Fonte: NELSON; COX, 2014.

É possível observar que as ionizações dos grupos funcionais dos aminoácidos embora tenham pKas semelhantes, eles não são idênticos, e esta diferença está relacionada ao ambiente químico imposto pelos grupos funcionais das cadeias laterais. O grupo R do Glutamato é facilmente ionizável em pH em torno de 4,25, enquanto a Histidina tem seu grupo R ionizado em pH 6,0. Observe também que a natureza química do grupo R, reflete a carga líquida destes aminoácidos.

O aminoácido Histidina oferece uma ação tamponante em pH 6,0 (pKr), por este motivo é encontrada em líquidos intra e extracelulares em animais e bactérias, pois se aproxima do pH neutro (7,0).


Referencias 

NELSON, D. L.;  COX, M. M. Princípios de bioquímica de Lehninger. 6. ed. São Paulo: Artmed, 2014.

DEVLIN, T. M. Manual de bioquímica com correlações clínicas. 7. ed. São Paulo: Blucher, 2011.

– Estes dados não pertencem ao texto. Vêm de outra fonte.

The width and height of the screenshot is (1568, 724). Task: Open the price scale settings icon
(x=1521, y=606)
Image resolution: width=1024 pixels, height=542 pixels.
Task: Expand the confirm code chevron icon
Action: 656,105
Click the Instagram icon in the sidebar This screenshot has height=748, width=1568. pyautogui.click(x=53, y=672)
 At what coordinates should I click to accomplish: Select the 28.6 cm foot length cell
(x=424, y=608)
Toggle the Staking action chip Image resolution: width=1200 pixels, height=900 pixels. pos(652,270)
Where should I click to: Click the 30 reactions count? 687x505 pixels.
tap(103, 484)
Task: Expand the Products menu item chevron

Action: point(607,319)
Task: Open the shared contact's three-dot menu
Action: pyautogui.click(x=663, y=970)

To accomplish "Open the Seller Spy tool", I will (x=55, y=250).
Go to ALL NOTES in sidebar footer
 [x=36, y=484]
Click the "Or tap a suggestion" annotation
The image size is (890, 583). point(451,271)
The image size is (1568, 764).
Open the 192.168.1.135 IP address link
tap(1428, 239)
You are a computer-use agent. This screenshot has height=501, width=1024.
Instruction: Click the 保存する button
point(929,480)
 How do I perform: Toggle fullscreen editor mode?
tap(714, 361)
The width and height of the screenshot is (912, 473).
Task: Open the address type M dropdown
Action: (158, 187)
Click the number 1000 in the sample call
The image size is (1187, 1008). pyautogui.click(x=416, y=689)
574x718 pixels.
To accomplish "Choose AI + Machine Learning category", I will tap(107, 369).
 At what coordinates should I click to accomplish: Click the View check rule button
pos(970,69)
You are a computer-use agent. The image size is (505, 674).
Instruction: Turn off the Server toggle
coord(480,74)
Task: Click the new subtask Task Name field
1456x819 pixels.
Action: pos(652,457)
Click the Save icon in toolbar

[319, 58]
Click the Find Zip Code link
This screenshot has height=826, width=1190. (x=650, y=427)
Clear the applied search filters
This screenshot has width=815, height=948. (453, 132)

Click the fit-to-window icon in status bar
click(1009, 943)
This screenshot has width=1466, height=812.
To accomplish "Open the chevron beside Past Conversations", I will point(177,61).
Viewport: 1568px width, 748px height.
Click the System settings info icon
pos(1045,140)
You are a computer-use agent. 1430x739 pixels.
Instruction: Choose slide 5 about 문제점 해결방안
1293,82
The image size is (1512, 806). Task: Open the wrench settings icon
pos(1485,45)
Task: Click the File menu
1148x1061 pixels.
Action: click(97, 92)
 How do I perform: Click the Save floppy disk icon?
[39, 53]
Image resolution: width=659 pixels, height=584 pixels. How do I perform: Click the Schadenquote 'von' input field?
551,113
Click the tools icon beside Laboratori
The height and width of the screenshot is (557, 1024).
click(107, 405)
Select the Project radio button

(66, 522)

TOY, E. C.; SEIFERT JR., W. E.; STROBEL, H. W.; HARMS, K. P. Casos clínicos em bioquímica. 3. ed. Porto Alegre: AMGH, 2016. 480 p.


Um comentário:

  1. Não entendi a seguinte parte: "O sistema D e L diz somente respeito à configuração absoluta e não à atividade óptica da molécula". O sistema D e L não estão relacionados com o desvio da luz polarizada e portanto uma atividade óptica? Ou seria apenas uma convenção de nomenclatura?